Expulsões— Converso bastante com os jogadores, peço para terem calma, mas às vezes é complicado. Uma arbitragem como a de hoje pode levar à perda de controle. A expulsão do JP foi injusta e prejudicou nosso time. A Conmebol vai multar o árbitro? Vocês não sabem, mas se o clube cometer um erro, é multa. E hoje fomos prejudicados? Vão fazer barulho da mesma forma que fizeram comigo quando não fui à Argentina? Dois pesos e duas medidas. Converso bastante sobre cartões amarelos, para evitá-los, imagine os vermelhos. A expulsão do JP foi injusta, e não sei o motivo da expulsão do Cuesta, se ele ofendeu o árbitro ou se era o último homem. Desde o primeiro tempo fomos prejudicados, mas ninguém está dando desculpa pela derrota. 11 contra 11 já é difícil, houve erros e expulsões. Se eu não viajei, a CONMEBOL, meu Deus do céu. Vamos ver o que farão.

Base— A base viajou (para o jogo contra o Barracas) porque fiquei com o elenco preparando o jogo contra o Remo. Sempre busco treinar com os garotos da base. Mas não é o momento de passar responsabilidade para eles. Em outros clubes, já vi muitos entrando na hora errada, assumindo responsabilidades e sendo queimados. Eles devem ser inseridos aos poucos, em momentos bons, e não receberem responsabilidade de imediato.

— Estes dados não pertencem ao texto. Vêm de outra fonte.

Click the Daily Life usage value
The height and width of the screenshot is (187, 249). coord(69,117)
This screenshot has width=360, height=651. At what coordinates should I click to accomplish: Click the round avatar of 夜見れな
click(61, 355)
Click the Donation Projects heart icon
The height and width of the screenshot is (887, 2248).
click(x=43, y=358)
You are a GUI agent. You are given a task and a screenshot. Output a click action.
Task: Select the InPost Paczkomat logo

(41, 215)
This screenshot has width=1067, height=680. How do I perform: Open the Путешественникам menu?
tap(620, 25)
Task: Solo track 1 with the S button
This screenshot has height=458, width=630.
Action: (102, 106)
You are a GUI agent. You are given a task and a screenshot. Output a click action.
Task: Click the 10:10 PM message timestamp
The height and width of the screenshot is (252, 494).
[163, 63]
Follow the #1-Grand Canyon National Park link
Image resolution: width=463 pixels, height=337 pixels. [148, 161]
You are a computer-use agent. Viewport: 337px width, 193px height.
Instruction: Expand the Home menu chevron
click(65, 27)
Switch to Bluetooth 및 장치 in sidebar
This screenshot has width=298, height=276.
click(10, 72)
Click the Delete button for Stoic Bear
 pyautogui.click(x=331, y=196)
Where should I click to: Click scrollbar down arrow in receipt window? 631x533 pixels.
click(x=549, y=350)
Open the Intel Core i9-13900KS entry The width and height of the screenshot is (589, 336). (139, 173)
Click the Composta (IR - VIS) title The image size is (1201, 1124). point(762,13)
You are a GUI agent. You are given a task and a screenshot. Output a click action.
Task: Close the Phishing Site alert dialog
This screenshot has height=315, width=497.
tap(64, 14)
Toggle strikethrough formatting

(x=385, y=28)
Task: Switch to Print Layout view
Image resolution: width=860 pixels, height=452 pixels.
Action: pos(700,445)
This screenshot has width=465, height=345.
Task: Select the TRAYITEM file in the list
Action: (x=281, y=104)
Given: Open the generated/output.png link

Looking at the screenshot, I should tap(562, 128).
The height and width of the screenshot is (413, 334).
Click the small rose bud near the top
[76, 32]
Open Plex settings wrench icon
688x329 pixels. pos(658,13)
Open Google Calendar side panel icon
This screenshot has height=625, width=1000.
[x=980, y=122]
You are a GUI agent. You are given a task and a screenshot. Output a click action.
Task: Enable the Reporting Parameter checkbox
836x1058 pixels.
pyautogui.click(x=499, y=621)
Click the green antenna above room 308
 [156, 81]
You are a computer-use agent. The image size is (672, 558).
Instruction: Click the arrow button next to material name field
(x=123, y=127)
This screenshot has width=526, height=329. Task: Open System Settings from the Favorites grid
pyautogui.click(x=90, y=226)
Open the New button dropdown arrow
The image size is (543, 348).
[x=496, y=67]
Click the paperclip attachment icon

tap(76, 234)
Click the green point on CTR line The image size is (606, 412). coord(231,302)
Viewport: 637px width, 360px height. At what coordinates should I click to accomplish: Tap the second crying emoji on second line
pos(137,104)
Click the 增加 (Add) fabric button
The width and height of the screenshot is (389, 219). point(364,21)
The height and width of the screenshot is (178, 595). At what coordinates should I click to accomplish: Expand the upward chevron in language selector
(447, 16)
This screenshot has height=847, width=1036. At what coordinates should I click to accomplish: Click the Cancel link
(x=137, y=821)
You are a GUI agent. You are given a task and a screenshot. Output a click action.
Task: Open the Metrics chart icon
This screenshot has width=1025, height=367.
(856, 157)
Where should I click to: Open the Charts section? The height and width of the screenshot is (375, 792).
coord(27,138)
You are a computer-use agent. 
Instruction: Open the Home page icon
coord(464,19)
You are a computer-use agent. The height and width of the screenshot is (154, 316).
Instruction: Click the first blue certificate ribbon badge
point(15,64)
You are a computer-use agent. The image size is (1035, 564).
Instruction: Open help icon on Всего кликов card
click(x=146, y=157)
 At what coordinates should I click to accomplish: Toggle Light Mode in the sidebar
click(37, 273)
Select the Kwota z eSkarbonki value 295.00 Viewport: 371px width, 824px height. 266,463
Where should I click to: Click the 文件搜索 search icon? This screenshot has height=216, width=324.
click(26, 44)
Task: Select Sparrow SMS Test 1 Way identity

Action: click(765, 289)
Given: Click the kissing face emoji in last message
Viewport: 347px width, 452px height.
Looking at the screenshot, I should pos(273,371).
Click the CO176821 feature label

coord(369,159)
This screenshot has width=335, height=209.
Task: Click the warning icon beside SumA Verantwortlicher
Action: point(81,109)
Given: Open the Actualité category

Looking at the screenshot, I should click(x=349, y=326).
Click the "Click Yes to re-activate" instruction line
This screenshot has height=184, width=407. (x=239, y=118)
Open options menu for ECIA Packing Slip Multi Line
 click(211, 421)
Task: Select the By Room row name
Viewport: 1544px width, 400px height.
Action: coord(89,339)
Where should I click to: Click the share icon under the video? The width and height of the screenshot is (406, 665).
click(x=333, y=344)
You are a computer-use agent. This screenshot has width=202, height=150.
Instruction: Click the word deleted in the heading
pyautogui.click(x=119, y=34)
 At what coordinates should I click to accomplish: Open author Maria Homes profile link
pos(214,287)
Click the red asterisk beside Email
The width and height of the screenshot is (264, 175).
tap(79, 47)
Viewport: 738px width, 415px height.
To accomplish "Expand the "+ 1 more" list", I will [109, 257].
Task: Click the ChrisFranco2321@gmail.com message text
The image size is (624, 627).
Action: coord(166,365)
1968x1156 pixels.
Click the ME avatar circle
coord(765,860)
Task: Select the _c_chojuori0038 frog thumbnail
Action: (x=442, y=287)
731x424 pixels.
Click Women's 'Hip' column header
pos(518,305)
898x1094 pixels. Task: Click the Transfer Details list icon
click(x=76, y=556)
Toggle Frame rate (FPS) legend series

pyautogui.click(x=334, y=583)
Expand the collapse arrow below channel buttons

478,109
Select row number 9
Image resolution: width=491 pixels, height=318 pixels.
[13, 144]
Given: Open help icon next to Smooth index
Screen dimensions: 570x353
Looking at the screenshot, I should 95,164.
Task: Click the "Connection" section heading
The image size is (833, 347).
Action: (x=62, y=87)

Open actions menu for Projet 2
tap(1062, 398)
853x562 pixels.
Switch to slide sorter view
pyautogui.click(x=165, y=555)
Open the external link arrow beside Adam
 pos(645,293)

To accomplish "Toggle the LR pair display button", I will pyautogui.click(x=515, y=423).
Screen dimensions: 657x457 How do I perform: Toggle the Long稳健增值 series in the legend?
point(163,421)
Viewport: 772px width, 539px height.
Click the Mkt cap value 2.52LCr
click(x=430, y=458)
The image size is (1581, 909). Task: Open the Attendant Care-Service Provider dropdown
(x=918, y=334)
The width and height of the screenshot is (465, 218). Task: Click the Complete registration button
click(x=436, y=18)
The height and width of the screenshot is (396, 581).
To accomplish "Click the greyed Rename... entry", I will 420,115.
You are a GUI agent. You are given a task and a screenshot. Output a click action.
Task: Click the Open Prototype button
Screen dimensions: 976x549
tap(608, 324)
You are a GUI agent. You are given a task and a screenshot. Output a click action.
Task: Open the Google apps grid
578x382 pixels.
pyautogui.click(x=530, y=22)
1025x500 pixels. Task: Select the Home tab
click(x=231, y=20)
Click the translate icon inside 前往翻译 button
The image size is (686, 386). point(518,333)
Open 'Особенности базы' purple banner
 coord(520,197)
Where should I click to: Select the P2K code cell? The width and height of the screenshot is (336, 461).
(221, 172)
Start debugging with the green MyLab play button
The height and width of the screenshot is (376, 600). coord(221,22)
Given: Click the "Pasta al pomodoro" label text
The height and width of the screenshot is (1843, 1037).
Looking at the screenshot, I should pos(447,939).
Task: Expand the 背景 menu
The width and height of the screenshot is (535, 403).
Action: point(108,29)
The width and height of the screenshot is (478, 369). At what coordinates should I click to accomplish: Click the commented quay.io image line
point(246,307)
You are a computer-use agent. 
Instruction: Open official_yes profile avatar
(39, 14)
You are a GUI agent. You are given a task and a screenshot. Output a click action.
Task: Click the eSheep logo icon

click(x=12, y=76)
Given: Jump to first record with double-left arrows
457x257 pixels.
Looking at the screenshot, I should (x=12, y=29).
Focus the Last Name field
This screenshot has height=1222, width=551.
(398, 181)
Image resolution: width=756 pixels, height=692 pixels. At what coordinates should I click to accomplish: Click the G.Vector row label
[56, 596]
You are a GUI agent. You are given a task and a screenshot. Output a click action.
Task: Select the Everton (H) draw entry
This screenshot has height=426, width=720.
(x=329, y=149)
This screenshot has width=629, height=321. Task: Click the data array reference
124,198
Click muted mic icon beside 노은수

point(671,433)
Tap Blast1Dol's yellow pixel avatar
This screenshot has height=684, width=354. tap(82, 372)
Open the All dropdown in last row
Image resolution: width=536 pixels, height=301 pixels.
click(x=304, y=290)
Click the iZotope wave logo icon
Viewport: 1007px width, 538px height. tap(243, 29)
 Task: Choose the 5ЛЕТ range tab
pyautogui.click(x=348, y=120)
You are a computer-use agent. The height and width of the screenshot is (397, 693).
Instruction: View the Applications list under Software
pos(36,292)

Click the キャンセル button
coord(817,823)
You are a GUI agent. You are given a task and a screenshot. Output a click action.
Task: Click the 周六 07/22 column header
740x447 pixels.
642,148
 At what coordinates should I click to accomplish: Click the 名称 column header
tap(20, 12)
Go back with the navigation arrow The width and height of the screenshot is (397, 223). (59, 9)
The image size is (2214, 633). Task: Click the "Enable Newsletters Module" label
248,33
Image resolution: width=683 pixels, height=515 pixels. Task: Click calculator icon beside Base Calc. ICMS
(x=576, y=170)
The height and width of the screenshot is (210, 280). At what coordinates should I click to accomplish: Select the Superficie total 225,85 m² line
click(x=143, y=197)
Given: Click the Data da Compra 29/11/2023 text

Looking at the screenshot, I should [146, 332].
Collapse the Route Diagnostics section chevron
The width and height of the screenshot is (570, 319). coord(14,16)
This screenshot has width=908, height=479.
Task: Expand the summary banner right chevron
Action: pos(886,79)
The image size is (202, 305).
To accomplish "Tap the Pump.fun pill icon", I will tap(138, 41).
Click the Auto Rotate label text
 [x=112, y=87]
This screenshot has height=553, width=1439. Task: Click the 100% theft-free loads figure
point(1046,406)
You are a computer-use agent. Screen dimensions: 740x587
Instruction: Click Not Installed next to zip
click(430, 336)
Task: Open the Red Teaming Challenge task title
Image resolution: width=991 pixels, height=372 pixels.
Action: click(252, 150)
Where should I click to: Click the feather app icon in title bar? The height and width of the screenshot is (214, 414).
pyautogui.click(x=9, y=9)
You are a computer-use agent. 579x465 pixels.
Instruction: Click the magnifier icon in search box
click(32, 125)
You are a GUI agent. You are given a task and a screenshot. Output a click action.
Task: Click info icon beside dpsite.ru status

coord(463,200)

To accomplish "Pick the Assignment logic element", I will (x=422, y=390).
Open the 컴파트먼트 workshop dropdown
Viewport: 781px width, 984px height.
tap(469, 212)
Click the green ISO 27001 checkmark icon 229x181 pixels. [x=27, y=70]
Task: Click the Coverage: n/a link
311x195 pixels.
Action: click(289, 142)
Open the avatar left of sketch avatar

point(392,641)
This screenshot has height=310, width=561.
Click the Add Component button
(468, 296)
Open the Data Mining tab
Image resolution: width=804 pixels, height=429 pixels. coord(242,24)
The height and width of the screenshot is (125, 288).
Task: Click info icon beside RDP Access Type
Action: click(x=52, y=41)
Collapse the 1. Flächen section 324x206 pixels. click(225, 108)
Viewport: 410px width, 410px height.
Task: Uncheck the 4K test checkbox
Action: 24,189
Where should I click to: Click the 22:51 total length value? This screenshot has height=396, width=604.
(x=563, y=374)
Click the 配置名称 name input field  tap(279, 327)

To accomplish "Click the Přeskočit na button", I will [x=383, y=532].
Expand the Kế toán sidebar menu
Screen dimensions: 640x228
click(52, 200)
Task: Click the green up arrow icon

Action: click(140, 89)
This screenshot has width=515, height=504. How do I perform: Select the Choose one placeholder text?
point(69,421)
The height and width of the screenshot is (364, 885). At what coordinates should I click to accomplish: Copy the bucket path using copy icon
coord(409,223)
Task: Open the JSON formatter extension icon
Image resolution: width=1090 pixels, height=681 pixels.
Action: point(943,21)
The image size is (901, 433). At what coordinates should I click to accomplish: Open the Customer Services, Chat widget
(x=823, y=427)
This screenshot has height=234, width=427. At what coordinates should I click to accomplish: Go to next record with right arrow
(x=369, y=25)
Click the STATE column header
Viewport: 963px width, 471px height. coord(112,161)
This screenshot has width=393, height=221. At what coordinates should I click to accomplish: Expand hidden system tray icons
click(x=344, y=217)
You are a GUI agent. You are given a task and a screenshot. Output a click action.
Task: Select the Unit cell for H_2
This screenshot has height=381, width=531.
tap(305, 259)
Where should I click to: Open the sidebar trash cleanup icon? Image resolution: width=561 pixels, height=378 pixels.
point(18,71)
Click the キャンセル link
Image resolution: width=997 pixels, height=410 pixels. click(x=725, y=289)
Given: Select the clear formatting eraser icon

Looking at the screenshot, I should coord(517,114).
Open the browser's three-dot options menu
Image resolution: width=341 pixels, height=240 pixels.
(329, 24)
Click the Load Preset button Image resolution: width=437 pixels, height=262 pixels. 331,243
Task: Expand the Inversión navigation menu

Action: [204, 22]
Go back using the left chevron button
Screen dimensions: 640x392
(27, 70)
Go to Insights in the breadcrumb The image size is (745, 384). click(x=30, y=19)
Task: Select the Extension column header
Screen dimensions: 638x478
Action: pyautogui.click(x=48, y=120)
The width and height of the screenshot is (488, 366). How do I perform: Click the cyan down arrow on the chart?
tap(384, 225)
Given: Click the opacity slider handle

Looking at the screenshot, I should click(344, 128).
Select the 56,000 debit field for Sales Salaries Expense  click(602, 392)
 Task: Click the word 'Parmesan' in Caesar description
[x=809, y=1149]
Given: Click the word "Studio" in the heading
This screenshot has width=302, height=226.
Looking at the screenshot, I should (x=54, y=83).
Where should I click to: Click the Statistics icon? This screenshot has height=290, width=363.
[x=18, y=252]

Daria para ter feito mais mesmo colocando um time misto hoje?— Concordo plenamente. Poderíamos ter apresentado um futebol bem melhor, sem dúvida, com todo respeito ao adversário. Essa foi a cobrança que fiz a eles agora no vestiário e o próprio presidente também cobrou. A gente exige deles. Por outro lado, o juiz expulsou um jogador injustamente. Bem ou mal, poderíamos ter melhorado 11 contra 11. Com 10, já estávamos com dificuldades. Mas, no final, o resultado é que importa. O Vasco perdeu, então tudo está errado. Não é assim. Entendemos que o torcedor tem razão, poderíamos ter jogado melhor, sim. Mas, com um jogador a menos, as dificuldades aumentaram. Importante é que, sei que o torcedor está chateado, mas precisamos do apoio deles no sábado em São Januário para somar pontos e subir na tabela.